Il caso della paziente
Parliamo di una donna di 38 anni che, da giovane, ha avuto una malattia renale cronica. Tre anni fa ha iniziato ad avere dolore addominale e problemi al fegato, e durante gli esami è stata scoperta una trombosi, cioè un coagulo, in una vena importante dell'addome chiamata vena mesenterica superiore.
Gli esami approfonditi hanno escluso malattie del fegato e hanno mostrato un aumento delle piastrine nel sangue. Questo ha fatto sospettare una sindrome mieloproliferativa cronica, una condizione in cui il midollo osseo produce troppe cellule del sangue. La diagnosi è stata confermata grazie a test genetici e all'esame del midollo osseo.
La paziente ha iniziato una terapia anticoagulante con farmaci specifici per prevenire la formazione di nuovi coaguli. Dopo un anno di trattamento, la trombosi si è risolta completamente.
Nuovo episodio e gestione della terapia
Successivamente, la donna ha avuto un gonfiore e dolore alla gamba destra, e un'ecografia ha confermato la presenza di una nuova trombosi nelle vene della gamba (trombosi venosa profonda).
Non erano presenti cause evidenti per questo nuovo episodio. Gli esami del sangue hanno mostrato anemia causata da sanguinamenti mestruali abbondanti. Prima di iniziare una nuova terapia, sono state escluse altre condizioni che aumentano il rischio di trombosi.
La paziente ha iniziato un trattamento con eparina e poi è stata visitata da un ginecologo, che ha rilevato la presenza di fibromi uterini che causavano sanguinamenti. Per poter continuare la terapia anticoagulante a lungo termine, è stata programmata una rimozione dei fibromi tramite intervento chirurgico minimamente invasivo.

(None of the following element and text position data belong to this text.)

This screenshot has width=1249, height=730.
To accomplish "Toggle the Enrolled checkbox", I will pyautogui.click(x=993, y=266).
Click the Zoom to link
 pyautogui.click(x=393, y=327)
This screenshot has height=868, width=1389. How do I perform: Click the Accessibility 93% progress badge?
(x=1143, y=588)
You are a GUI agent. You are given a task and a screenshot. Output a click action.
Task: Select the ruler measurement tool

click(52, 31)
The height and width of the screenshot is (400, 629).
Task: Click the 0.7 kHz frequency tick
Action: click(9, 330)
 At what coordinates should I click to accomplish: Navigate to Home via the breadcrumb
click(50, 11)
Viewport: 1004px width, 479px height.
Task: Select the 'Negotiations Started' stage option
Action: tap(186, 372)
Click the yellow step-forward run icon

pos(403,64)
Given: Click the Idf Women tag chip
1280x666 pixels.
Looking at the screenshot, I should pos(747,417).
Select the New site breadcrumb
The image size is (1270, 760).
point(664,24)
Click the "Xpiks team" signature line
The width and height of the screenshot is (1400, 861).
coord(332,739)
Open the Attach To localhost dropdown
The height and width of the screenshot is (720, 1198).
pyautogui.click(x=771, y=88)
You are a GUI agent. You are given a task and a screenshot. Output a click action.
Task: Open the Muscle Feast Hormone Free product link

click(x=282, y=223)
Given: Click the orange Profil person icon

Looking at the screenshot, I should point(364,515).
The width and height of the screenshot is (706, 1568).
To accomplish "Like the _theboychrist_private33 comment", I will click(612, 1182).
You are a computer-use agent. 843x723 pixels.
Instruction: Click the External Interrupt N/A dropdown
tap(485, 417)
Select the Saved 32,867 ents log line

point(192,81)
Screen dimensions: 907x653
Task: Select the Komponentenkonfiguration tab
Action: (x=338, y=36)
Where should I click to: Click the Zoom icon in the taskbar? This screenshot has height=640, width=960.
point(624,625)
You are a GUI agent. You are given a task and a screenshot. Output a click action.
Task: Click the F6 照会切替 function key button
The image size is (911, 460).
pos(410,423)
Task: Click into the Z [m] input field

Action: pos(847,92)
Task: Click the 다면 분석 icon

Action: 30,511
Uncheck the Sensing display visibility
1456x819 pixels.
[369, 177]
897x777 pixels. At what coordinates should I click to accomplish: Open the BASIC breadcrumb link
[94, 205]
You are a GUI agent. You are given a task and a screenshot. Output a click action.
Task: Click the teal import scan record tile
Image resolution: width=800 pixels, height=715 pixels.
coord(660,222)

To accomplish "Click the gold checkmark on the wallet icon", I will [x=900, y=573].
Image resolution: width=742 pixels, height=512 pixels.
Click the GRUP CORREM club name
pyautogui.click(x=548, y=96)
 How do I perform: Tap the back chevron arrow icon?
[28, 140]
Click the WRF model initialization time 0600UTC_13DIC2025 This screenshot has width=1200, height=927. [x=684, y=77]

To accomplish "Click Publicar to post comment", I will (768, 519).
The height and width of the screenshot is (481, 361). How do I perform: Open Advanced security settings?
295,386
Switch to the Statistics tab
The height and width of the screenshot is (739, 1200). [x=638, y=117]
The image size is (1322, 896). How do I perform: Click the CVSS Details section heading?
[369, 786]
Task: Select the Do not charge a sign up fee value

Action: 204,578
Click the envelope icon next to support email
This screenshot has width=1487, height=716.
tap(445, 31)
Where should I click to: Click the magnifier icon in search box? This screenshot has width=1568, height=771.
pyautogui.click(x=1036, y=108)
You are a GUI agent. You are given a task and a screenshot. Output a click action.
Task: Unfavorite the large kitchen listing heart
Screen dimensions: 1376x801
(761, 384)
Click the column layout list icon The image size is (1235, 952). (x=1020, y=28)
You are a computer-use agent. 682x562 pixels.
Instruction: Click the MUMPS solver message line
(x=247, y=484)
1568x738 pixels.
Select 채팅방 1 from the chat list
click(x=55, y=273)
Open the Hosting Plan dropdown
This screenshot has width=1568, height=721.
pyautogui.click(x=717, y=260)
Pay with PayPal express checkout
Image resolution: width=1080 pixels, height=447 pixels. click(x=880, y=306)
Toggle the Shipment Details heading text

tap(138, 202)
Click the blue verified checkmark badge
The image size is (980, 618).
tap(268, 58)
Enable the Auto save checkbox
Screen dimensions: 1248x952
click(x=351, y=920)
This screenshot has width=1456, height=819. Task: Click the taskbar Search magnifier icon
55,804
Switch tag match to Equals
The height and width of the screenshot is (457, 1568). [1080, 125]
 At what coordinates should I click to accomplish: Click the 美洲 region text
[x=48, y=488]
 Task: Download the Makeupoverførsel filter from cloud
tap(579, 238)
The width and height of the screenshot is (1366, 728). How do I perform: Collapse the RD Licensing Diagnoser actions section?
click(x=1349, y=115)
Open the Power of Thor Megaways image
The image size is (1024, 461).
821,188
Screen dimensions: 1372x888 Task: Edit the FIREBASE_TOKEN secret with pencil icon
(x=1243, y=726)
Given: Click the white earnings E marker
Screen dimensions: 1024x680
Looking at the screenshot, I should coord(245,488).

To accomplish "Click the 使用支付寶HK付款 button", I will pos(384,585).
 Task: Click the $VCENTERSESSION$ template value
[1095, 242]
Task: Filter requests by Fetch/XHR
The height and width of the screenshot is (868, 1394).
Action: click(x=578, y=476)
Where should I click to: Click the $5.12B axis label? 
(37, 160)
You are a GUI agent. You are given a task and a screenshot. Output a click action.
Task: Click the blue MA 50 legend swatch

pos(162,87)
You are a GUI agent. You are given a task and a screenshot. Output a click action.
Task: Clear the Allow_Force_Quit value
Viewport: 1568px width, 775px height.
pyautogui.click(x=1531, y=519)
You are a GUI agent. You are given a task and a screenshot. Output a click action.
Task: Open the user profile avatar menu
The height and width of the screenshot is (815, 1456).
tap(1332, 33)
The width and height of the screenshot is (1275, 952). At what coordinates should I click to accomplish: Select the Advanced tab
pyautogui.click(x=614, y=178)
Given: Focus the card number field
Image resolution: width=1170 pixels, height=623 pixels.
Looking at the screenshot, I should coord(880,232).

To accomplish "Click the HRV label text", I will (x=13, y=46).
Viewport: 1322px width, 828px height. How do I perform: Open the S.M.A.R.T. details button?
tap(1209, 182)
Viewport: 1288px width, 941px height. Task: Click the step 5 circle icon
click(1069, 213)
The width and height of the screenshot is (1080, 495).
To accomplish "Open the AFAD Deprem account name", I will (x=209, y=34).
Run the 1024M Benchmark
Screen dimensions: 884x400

Dopo l'intervento, è stato iniziato un trattamento con un anticoagulante orale diretto (DOAC), chiamato Edoxaban, ad una dose ridotta a causa della lieve riduzione della funzione renale della paziente.
Gestione dei sanguinamenti e terapia ormonale
Durante il follow-up, la trombosi si è risolta completamente, ma la paziente continuava ad avere sanguinamenti mestruali abbondanti, che richiedevano integrazioni di ferro per l'anemia.
Una nuova valutazione ginecologica ha confermato la presenza di piccoli fibromi e si è deciso di utilizzare un dispositivo intrauterino che rilascia un progestinico, un tipo di ormone che aiuta a regolare il flusso mestruale e a ridurre i sanguinamenti.
La paziente ha così continuato la terapia anticoagulante insieme al trattamento ormonale locale, con controlli regolari che hanno mostrato un buon andamento, senza nuove trombosi e con flussi mestruali normali.
Discussione
La diagnosi di sindrome mieloproliferativa cronica è stata confermata secondo criteri internazionali. Questa condizione aumenta il rischio di trombosi, anche se la mutazione genetica presente nella paziente (CALR) comporta un rischio inferiore rispetto ad altre mutazioni più comuni.
Non ci sono ancora molti dati sull'uso degli anticoagulanti orali diretti (DOAC) in pazienti con questa sindrome, ma le informazioni disponibili indicano che sono abbastanza sicuri e efficaci.
Inoltre, studi recenti suggeriscono che i DOAC possono essere più efficaci e sicuri rispetto al warfarin (un anticoagulante tradizionale) nei pazienti con cancro, anche se il warfarin non è più il trattamento standard in questi casi.
Nel caso della paziente, due problemi importanti erano la lieve insufficienza renale e la difficoltà a mantenere un corretto livello di anticoagulazione con il warfarin, che può essere dovuta a una resistenza al farmaco. Questi aspetti hanno reso più indicato l'uso del DOAC.
Infine, la necessità di una terapia ormonale per i fibromi uterini è stata gestita con progestinici locali, che sono considerati sicuri e non aumentano in modo significativo il rischio di trombosi.
In conclusione
Questo caso mostra come una sindrome mieloproliferativa possa aumentare il rischio di trombosi e come sia possibile gestire efficacemente la terapia anticoagulante anche in presenza di problemi complessi come la funzione renale ridotta e la necessità di trattamenti ormonali. L'uso di anticoagulanti orali diretti e di terapie ormonali locali può offrire un buon equilibrio tra efficacia e sicurezza, con un attento monitoraggio medico.